Feistler reconhece que o imposto afastou parte dos clientes que compravam peças importadas. "O imposto tirou o acesso de muitas pessoas a produtos que não existiam no mercado local. Pessoas das classes B, C e D, que conseguiam consumir moda, pararam".

Mas, segundo o executivo, essa mudança também impulsionou o marketplace da empresa. "Existe uma transição natural. A pessoa que antes comprava peças importadas migra para o marketplace local em busca de alternativas sem taxação", afirma.

Esse movimento, no entanto, não vale para todas as categorias. Feistler explica que peças específicas, como roupas de inverno, ainda dependem das importações, já que não são tão comuns na indústria nacional. "Produtos que não são encontrados no Brasil continuam vendendo", diz.

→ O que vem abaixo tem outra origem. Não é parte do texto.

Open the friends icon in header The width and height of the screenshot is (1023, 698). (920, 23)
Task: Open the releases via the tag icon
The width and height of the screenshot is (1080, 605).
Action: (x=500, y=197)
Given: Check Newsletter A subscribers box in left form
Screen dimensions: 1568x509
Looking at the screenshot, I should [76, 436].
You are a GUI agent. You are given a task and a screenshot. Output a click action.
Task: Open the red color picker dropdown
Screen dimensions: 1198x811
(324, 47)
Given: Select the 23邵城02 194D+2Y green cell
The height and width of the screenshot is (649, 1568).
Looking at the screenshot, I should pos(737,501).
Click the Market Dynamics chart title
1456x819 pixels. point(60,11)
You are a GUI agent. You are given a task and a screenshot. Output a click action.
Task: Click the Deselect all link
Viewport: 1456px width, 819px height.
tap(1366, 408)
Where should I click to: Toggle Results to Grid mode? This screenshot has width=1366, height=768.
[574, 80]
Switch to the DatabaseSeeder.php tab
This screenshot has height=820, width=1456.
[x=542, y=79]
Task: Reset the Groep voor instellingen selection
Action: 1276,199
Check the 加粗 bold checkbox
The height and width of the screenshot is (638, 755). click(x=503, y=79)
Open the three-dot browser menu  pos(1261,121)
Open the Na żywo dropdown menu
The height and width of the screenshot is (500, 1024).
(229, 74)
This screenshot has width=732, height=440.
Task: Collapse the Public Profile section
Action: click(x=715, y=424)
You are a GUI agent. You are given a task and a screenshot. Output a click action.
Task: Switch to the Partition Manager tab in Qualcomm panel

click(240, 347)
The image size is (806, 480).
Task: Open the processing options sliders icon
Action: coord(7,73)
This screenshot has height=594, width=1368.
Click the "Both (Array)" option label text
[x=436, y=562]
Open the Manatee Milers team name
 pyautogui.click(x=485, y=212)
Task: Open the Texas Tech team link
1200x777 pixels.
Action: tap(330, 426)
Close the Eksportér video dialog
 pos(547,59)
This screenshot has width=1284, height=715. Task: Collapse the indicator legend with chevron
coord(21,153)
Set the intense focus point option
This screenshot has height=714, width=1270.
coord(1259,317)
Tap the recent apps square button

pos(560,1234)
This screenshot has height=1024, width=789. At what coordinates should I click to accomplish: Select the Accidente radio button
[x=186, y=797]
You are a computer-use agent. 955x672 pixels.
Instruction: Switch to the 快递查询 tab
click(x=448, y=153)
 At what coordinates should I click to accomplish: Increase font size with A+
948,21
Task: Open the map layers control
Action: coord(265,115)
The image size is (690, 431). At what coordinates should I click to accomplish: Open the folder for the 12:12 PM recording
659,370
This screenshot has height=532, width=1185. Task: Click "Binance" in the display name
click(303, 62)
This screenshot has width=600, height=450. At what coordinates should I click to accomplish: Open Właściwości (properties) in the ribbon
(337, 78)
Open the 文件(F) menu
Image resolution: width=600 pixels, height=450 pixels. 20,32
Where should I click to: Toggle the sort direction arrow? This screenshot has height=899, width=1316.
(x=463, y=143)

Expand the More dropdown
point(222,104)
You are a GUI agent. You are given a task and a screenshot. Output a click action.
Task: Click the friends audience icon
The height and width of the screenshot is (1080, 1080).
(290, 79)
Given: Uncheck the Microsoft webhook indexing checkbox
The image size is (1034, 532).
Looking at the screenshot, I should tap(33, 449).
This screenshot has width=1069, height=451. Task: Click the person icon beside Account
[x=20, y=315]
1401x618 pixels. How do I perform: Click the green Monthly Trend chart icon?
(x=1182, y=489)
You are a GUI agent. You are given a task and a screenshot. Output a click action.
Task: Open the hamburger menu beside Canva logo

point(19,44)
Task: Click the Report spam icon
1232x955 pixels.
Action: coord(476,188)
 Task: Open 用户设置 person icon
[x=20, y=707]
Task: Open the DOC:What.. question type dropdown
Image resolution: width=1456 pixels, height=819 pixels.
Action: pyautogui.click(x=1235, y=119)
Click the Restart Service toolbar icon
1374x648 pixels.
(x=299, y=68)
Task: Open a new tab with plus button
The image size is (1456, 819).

Os obstáculos da fabricação local

A Shein trouxe ao Brasil um modelo de produção baseado em pequenos lotes, com fabricação sob demanda com empresas parceiras e reposição rápida de peças que performam bem no marketplace. A lógica funciona bem na China, onde o ecossistema produtivo é altamente integrado. Mas no Brasil, a companhia enfrenta dificuldades para nacionalizar a produção direta de peças.

Felipe Feistler explica que, no país asiático, todas as etapas da cadeia de suprimentos estão concentrados em polos industriais, o que garante agilidade. No Brasil, os insumos vêm de diferentes estados e até de outros países, o que atrasa o abastecimento.

O custo também é um obstáculo. A Shein ajusta a produção conforme a demanda, mas fornecedores locais enfrentam juros altos e dificuldades para manter estoques. “Se os fornecedores precisarem manter estoques no Brasil, o custo financeiro pode ser alto demais e inviabilizar a operação”, afirma.

A Coteminas ilustra esse cenário. A fabricante têxtil foi anunciada como uma das principais parceiras da Shein para produzir peças no Brasil em junho de 2023 e as ações da empresa chegaram a triplicar de valor com a notícia. Mas a parceria não avançou como esperado. Em maio de 2024, a Coteminas pediu recuperação judicial, acumulando dívida líquida de R$ 672,5 milhões. "Nós estamos esperando a Coteminas sair do processo para retomar a parceria", diz Feistler.

O executivo diz que a Shein está trabalhando para melhorar esse cenário, mas não dá detalhes sobre quais mudanças serão feitas para viabilizar o crescimento da fabricação local. A empresa mantém a meta de 2.000 fábricas até 2026, apesar de ter estagnado no último ano. Enquanto isso, segue apostando naquilo que funciona. E hoje, o marketplace é o trunfo da empresa no Brasil.